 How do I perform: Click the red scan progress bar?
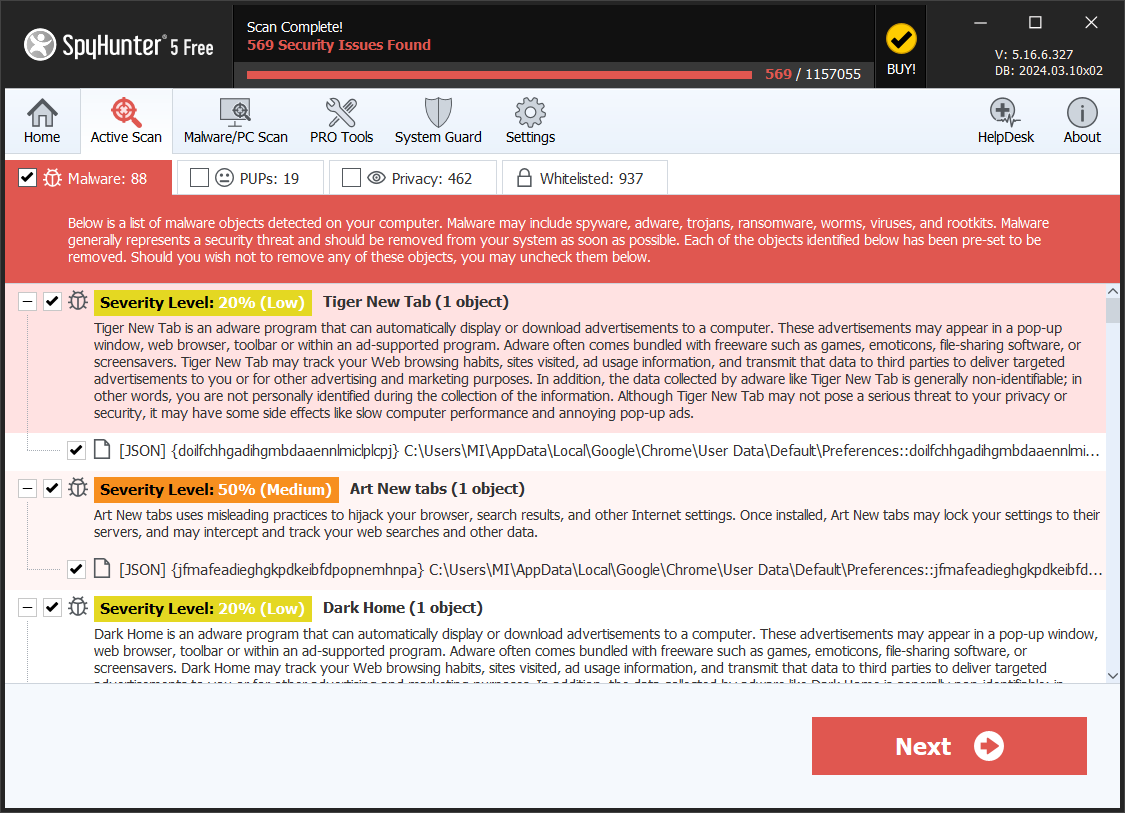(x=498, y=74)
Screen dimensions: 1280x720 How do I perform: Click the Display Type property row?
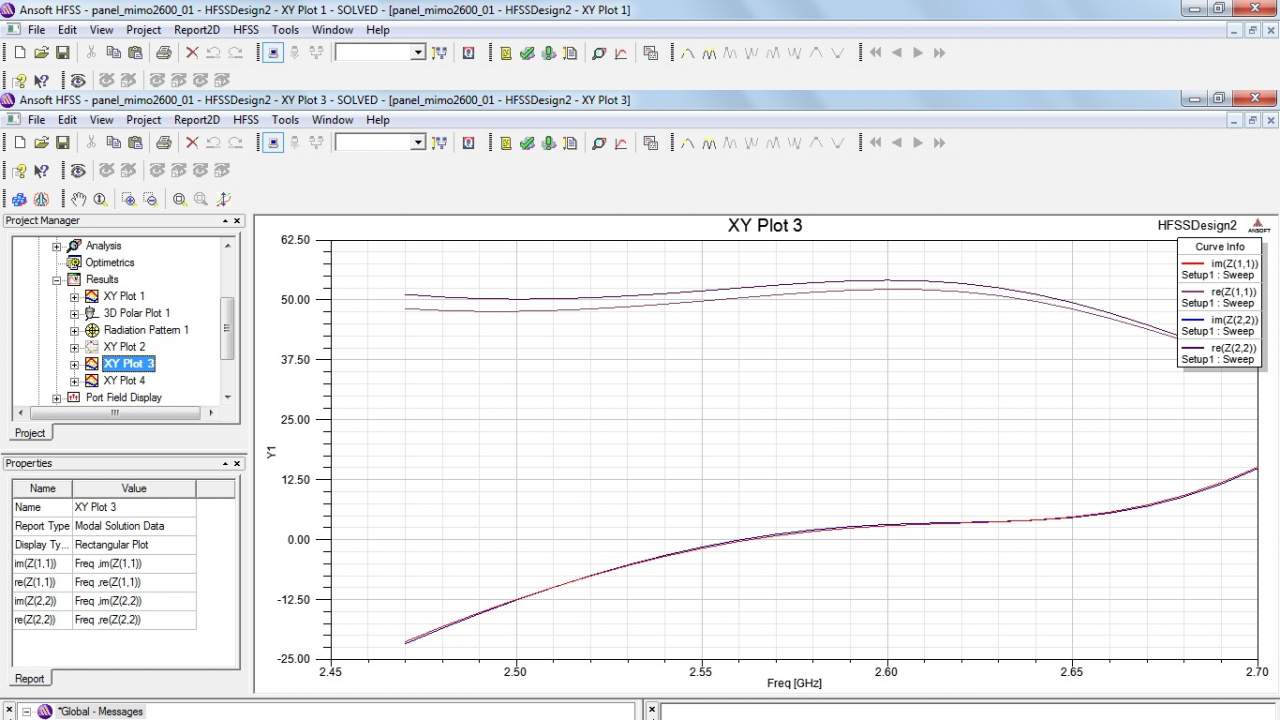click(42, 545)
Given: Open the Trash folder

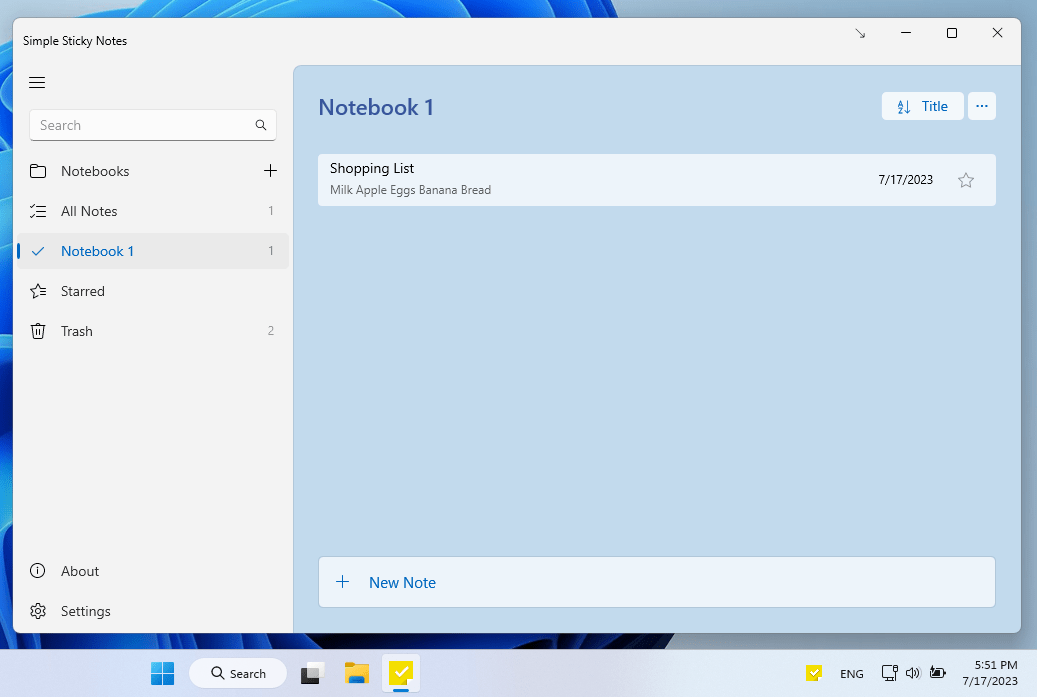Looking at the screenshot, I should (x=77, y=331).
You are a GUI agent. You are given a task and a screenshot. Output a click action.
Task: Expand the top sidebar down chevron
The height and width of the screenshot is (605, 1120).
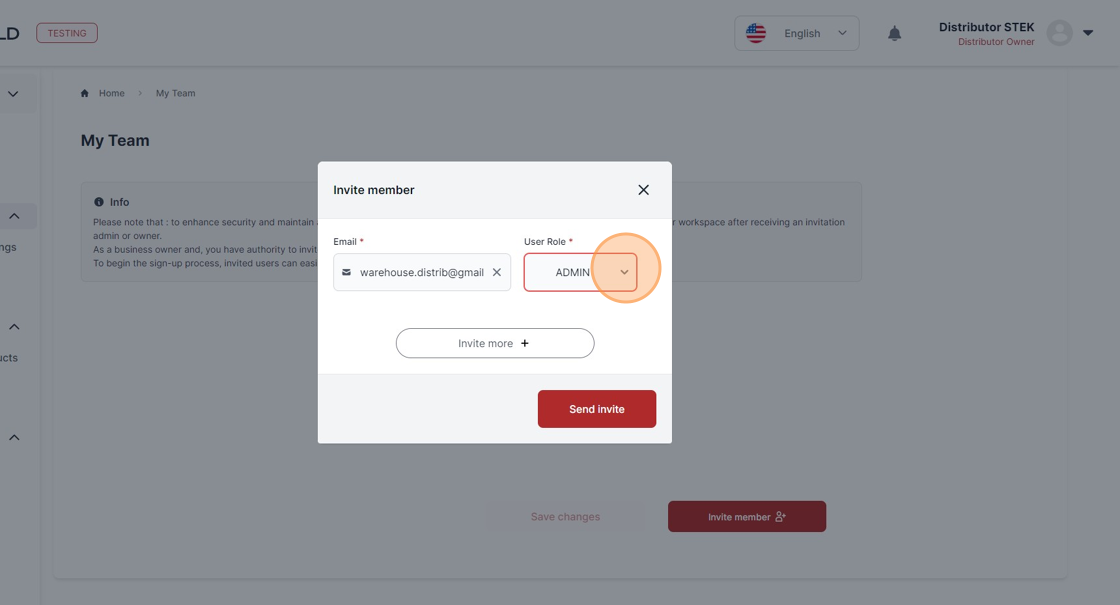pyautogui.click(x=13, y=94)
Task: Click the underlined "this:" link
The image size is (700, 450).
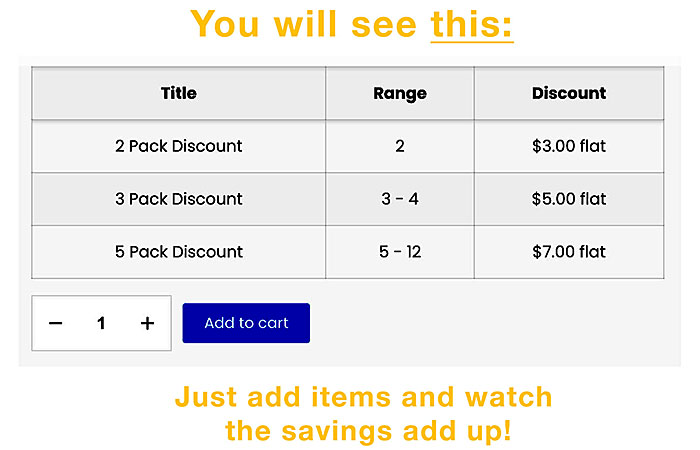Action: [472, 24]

Aim of the exercise> Reproduce all of the material above, substituting "How can I do this" for every "How do I perform" and leaving everything else unchanged. Omit the pictures.

Result>
 How can I do this: Click the red scan progress bar?
(x=498, y=74)
Screen dimensions: 1280x720 How can I do this: Click the Display Type property row?
click(42, 545)
Given: Open the Trash folder

Looking at the screenshot, I should (x=77, y=331).
You are a GUI agent. You are given a task and a screenshot. Output a click action.
Task: Expand the top sidebar down chevron
The height and width of the screenshot is (605, 1120).
pyautogui.click(x=13, y=94)
Task: Click the underlined "this:" link
The image size is (700, 450).
Action: [472, 24]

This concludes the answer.